Prediction Term (Blue): The target token \(x_t\) that the model is trying to predict at each position.
Context Tokens (Maroon): The set of tokens \(x_{\text{context}}\) the model uses to make its prediction. The definition of this context depends on the SSL task:
For Masked Modeling: The context is all unmasked tokens in the sequence.
For Next-Token Prediction: The context is the preceding tokens (\(x_{<t}\)).
Summation \(\sum_{t=1}^{T}\): The loss is calculated across all token positions in the sequence of length \(T\).
The Logarithm’s Role: The negative logarithm (\(\log P\)) heavily penalizes highly confident wrong answers (low \(P\), high loss) and lightly rewards confident correct answers (high \(P\), low loss).
Overall Loss Structure: Cross-entropy loss that encourages the model to assign high probability to the correct next token at each position, given all previous tokens.
3.4.3.3 Denoising
Denoising SSLs works by intentionally adding noise to the inputs and then training models to reconstruct the original data. In this context, the original, uncorrupted data implicitly serves as the label or target for the training process. In this paradigm, we begin with a clean input, which we can call \(x\). We then apply a random corruption process to create a noisy version, \(\tilde{x}\). The model is then trained to reverse this damage and recover the original, clean \(x\) from the corrupted \(\tilde{x}\). This process is formally expressed as sampling a corrupted input \(\tilde{x}\sim q(\tilde{x}|x)\) and optimizing the network to predict \(x\). [Vincent et al. (2010)] By learning to recover the clean input, the model is compelled to develop robust representations that are inherently invariant to the types of noise it encounters during training. This directly forces the model to learn the underlying data distribution. To distinguish the original signal from the artificial noise, the model must learn the features of high-probability samples within that distribution.

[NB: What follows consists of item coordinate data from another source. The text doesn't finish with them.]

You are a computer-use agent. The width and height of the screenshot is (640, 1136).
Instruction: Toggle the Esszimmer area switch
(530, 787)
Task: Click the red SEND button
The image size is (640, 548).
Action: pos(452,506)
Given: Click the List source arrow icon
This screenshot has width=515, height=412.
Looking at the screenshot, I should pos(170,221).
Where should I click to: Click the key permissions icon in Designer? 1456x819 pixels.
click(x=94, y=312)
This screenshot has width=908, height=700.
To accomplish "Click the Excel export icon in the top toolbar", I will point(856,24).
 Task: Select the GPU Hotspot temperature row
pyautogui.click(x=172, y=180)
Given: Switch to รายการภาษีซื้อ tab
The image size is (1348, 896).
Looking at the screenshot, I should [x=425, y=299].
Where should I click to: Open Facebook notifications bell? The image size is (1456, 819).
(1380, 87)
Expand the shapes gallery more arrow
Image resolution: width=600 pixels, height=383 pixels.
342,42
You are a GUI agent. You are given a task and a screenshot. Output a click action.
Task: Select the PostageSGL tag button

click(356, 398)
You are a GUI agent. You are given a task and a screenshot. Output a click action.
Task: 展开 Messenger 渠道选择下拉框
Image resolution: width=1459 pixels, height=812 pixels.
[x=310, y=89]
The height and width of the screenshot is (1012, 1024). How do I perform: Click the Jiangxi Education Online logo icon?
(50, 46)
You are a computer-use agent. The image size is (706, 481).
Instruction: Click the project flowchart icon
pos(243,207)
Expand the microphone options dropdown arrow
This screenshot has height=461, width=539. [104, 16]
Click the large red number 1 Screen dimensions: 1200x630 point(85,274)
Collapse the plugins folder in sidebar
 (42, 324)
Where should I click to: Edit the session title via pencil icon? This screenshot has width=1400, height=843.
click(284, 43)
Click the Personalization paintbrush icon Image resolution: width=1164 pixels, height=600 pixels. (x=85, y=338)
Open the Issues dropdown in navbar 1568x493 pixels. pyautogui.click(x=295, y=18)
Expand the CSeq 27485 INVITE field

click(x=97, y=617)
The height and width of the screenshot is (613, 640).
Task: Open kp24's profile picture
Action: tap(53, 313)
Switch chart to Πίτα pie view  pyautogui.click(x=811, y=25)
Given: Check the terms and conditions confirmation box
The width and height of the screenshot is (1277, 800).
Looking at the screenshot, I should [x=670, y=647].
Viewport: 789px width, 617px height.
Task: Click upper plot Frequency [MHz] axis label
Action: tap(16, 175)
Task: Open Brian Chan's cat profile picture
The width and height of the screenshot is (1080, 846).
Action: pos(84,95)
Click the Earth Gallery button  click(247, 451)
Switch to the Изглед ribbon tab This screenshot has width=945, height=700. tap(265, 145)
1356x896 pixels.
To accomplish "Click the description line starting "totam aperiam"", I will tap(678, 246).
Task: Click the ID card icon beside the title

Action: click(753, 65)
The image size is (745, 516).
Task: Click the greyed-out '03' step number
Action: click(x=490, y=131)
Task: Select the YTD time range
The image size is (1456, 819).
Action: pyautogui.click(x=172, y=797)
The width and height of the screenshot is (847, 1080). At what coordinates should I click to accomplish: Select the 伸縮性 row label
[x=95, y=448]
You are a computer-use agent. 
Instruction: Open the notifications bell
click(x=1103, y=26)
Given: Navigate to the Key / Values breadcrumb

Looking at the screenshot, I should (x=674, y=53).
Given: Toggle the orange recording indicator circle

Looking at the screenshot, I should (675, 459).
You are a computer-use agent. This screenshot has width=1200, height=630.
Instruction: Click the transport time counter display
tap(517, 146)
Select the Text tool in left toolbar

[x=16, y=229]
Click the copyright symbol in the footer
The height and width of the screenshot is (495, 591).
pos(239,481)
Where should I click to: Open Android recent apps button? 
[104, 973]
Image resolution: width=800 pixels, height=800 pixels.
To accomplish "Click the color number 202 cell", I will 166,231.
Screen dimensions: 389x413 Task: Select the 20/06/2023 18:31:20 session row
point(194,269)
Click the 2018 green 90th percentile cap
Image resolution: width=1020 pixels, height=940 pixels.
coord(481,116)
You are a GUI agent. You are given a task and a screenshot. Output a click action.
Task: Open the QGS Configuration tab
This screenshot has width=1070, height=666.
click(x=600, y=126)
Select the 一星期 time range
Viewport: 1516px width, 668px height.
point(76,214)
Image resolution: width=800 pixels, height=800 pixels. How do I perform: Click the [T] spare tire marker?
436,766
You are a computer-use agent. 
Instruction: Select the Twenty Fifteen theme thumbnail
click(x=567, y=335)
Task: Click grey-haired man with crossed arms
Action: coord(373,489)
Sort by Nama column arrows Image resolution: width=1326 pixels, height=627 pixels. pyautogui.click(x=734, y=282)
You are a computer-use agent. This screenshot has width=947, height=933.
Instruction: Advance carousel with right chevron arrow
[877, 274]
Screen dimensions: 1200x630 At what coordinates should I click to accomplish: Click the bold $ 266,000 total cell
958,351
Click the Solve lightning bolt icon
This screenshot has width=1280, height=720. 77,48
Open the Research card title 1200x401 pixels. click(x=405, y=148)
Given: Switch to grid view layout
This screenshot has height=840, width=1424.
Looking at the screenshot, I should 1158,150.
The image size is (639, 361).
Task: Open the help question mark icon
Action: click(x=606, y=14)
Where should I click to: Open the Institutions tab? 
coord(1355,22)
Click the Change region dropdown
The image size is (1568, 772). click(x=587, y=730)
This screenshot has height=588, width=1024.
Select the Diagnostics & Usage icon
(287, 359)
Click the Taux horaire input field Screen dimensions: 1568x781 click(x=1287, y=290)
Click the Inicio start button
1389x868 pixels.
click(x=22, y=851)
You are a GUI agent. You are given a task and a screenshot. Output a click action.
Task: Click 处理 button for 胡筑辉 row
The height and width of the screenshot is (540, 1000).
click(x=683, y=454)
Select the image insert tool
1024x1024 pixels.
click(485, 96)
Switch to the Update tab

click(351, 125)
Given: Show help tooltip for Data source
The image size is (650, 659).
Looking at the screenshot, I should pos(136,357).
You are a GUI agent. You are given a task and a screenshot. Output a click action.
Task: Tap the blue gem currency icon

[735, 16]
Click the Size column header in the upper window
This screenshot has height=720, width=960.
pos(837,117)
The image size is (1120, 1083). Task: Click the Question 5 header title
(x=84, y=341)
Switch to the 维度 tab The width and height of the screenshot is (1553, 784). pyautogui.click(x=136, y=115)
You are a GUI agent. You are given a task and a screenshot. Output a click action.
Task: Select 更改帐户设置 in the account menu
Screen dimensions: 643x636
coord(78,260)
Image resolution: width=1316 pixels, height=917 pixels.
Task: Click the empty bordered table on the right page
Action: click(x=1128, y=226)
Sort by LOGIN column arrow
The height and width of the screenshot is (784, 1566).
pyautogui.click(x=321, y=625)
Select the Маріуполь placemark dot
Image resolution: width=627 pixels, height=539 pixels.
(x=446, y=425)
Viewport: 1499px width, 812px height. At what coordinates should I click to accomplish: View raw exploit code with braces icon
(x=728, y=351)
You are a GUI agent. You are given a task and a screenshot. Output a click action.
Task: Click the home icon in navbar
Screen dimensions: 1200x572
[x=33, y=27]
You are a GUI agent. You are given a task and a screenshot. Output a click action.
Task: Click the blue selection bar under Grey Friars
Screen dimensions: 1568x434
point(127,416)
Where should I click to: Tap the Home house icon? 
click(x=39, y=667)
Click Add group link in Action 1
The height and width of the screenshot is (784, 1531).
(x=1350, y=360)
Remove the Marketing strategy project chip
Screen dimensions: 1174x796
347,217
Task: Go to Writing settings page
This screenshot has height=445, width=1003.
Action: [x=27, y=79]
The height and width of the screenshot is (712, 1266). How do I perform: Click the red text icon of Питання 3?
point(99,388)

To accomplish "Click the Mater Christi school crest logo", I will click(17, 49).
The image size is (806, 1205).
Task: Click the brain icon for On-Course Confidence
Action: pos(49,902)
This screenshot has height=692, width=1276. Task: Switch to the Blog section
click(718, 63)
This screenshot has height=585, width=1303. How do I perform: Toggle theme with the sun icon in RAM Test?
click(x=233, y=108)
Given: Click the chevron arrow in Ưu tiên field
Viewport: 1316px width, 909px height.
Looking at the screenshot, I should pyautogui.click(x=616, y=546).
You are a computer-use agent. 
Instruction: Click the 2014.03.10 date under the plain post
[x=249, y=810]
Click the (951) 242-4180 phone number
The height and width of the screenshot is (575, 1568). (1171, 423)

For example, to successfully “denoise” a molecule, it must implicitly understand the rules of chemical plausibility—the very patterns that separate valid structures from random noise. While popular in images [Vincent et al. (2008); Bengio et al. (2013)], denoising objectives have also been applied to graph representations of molecules [Yuyang Wang et al. (2023); Ni et al. (2024)]. For instance, one can randomly perturb atoms or edges in a molecular graph and train a graph neural network to predict the original attributes.
3.4.4 Contrastive Learning
The other main family of SSL techniques is contrastive learning. The objective is to train models to understand data by distinguishing between similar and dissimilar samples. This is achieved by learning an embedding space where representations of samples that are alike in their core chemical properties or identity are pulled closer together. In contrast, representations of samples that are fundamentally different are pushed further apart. [Hadsell, Chopra, and LeCun (2006)]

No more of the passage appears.